Quantum Contact Processes on a Topological Lattice

Abstract

Contact processes play an important role in classical non-equilibrium dynamics, describing the spreading of diseases, the dynamics of earthquakes and forest fires, and the distribution of information through the internet. Here we show that their quantum counterpart, where the spreading occurs through coherent couplings, displays even richer dynamics and offers new means of control. A quantum contact process on a topologically non-trivial lattice can be confined to a protected subspace corresponding to either a single site or a fully excited lattice.

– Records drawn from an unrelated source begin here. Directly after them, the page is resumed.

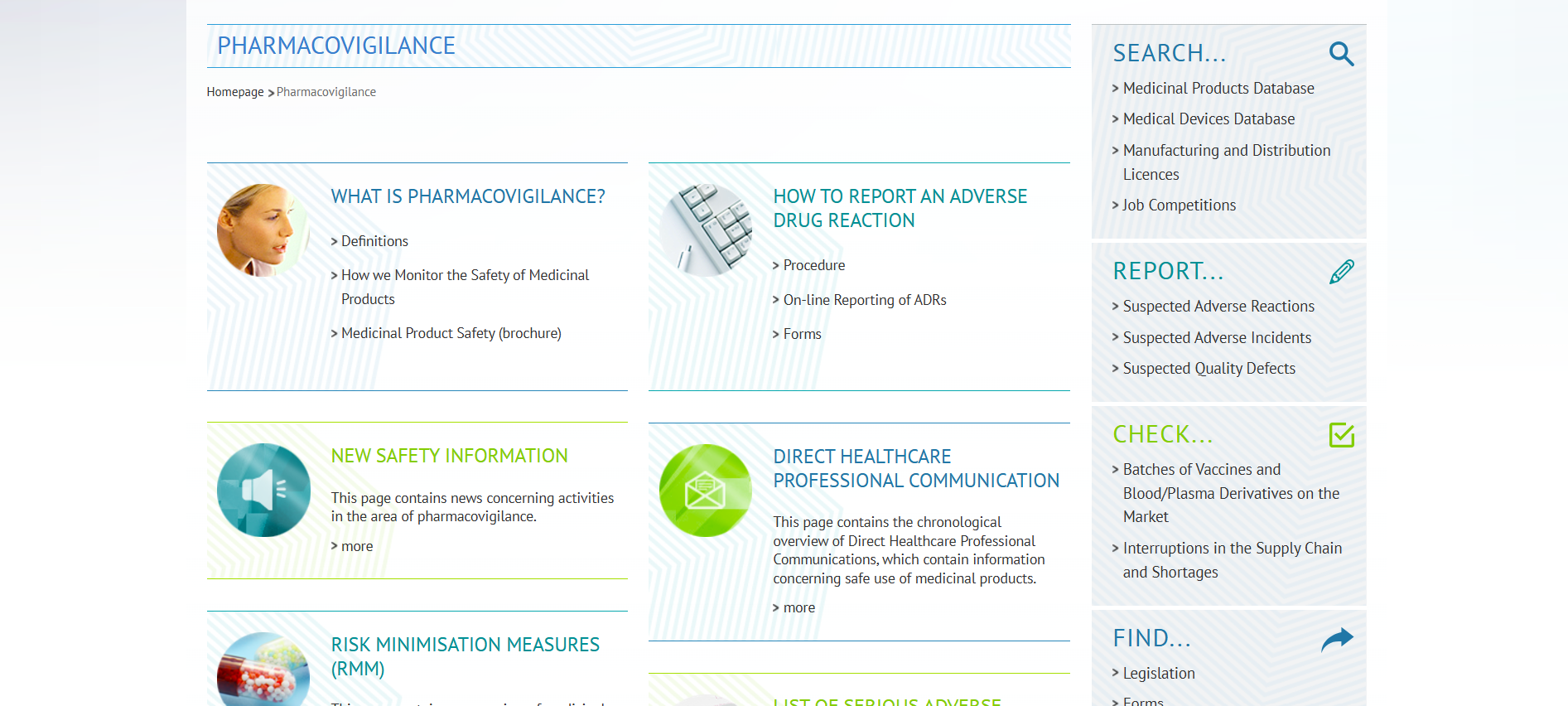Click the megaphone New Safety Information icon
Screen dimensions: 1568x706
coord(263,490)
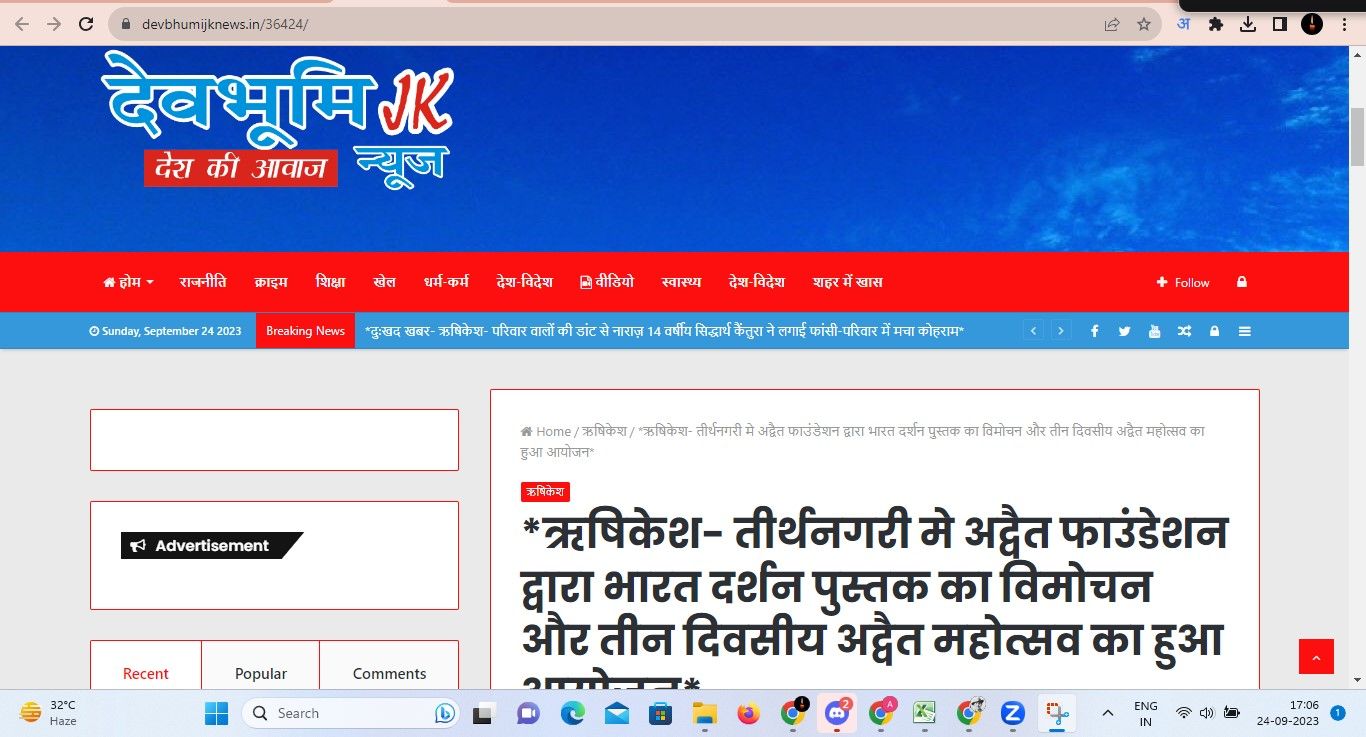Open the Facebook icon in the blue bar
Screen dimensions: 1366x737
[x=1094, y=331]
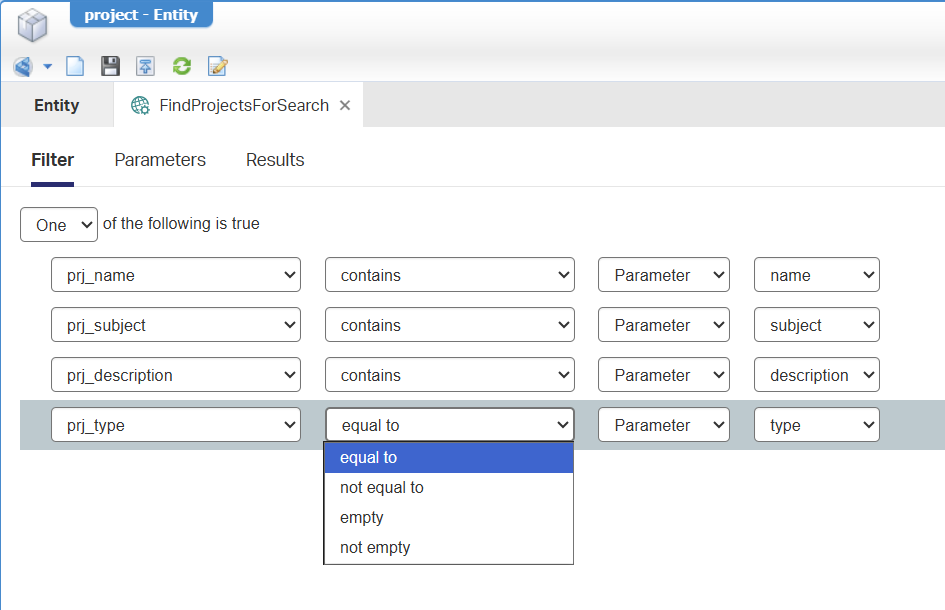945x610 pixels.
Task: Click the upload/publish arrow icon
Action: point(146,67)
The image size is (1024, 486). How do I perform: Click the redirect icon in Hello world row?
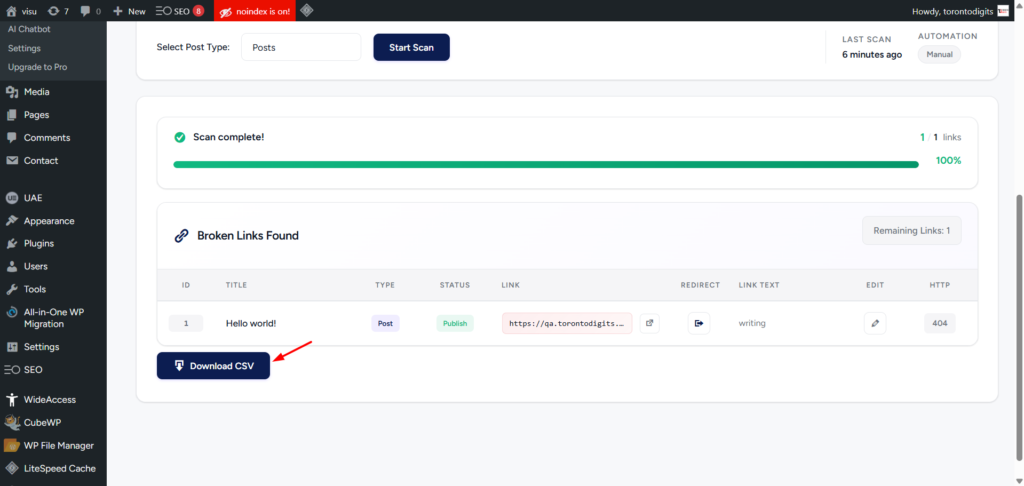click(699, 323)
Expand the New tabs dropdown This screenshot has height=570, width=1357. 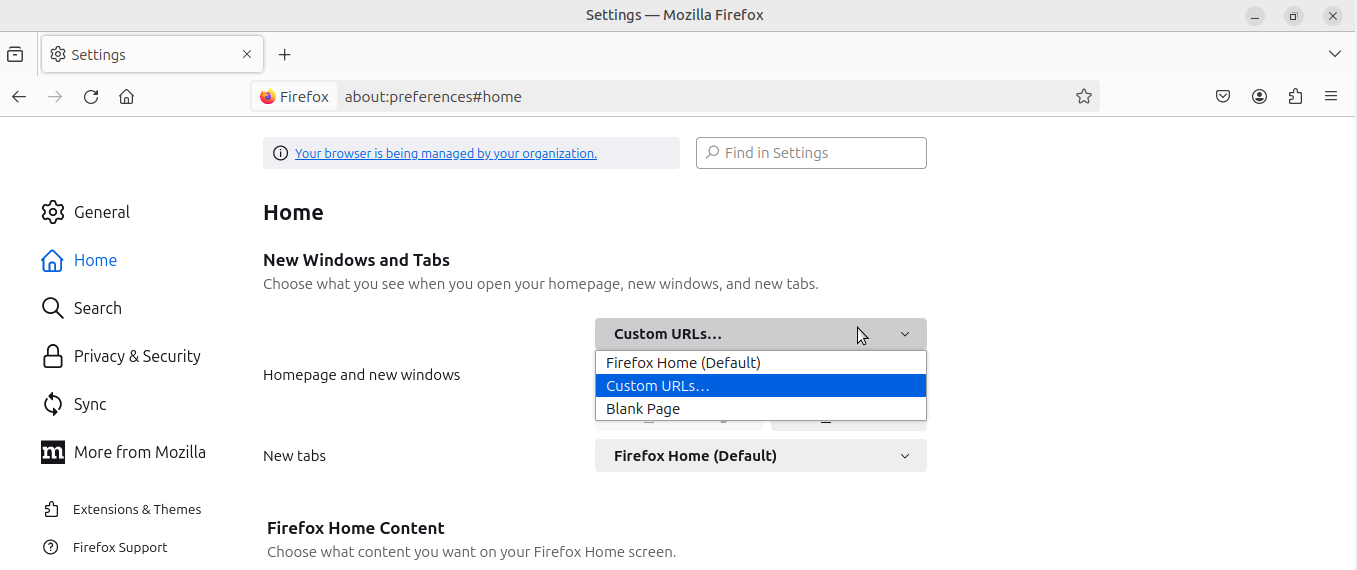(761, 456)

Furthermore, excitation spreading can be controlled to occur in quantized steps and on demand when employing topological pumps. We show that the many-body dynamics of excited domains can be mapped to an effective single-particle model, which also determines the topological properties. Throughout this work, we consider a specific type of contact process corresponding to coherent Rydberg facilitation in a tweezer array of trapped atoms in a one-dimensional lattice.

Figures (5)

• Figure 1: QXP quantum contact process on a one-dimensional lattice. (a) In real space $\lambda_v = 1$ and $\lambda_w = 10$ denote alternating coherent excitation rates (Rabi frequencies) on even and odd sites. (b) In the basis of domains of length $m$ domain space these correspond to alternating hopping rates. Time and space resolved dynamics for the classical (c) and quantum (d) QXP contact process for four sites with open boundary conditions and with one initial seed excitation. The color code represents the excitation probability.
• Figure 2: Time resolved dynamics. Top row: real space, bottom row: domain space, for the trivial $\lambda_w = 1/10< \lambda_v = 1$ (left column) and topological cases $\lambda_w = 10 > \lambda_v = 1$ (right column). The dotted lines correspond to the analytically expected period $T_\mathrm{hyb} \propto (E_+ - E_-)^{-1}$, where $E_\pm$ are the corresponding energies of the two perfectly localized edge states.
• Figure 3: Hybridization of edge states. The states $\Psi_L = \ket{\bullet \circ \circ ... \circ}$ and $\Psi_R = \ket{\bullet \bullet \bullet ... \bullet}$ correspond to topological edge states in the limit $\lambda_w / \lambda_v \to \infty$. As the ratio $\lambda_w / \lambda_v$ increases, oscillations between $\Psi_L$ and $\Psi_R$ become clearer and the frequency approaches the analytical expectation $T_\mathrm{hyp}$ (see main text). Color code as in Fig. 2.
• Figure 4: Quantum control of domain size by manipulating AAH topological pump. In (a) the corresponding parameters $\lambda_2(t)$ and $\delta_2(t)$ are shown. (b) and (c) show the dynamics in real space and domain basis, respectively. The inset in (b) shows 3 periods of a time-evolution, with small detuning $\Delta_0 / \lambda_0 = -22$, where the mapping to the single-particle domain model fails. The inset in (c) shows the rapid transition between the domain sizes. To ensure the adiabaticity of the time-evolution, the frequency is chosen as $\omega = 0.02 \lambda_0$.
• Figure 5: Accuracy of the single-particle QXP model. For smaller detunings $\Delta_0/\lambda_0$ the QXP model of the facilitation breaks down. Top: Real space Rydberg excitation probability. Bottom: Population in domain picture. Color code is the same as in Fig. 2 of the main text.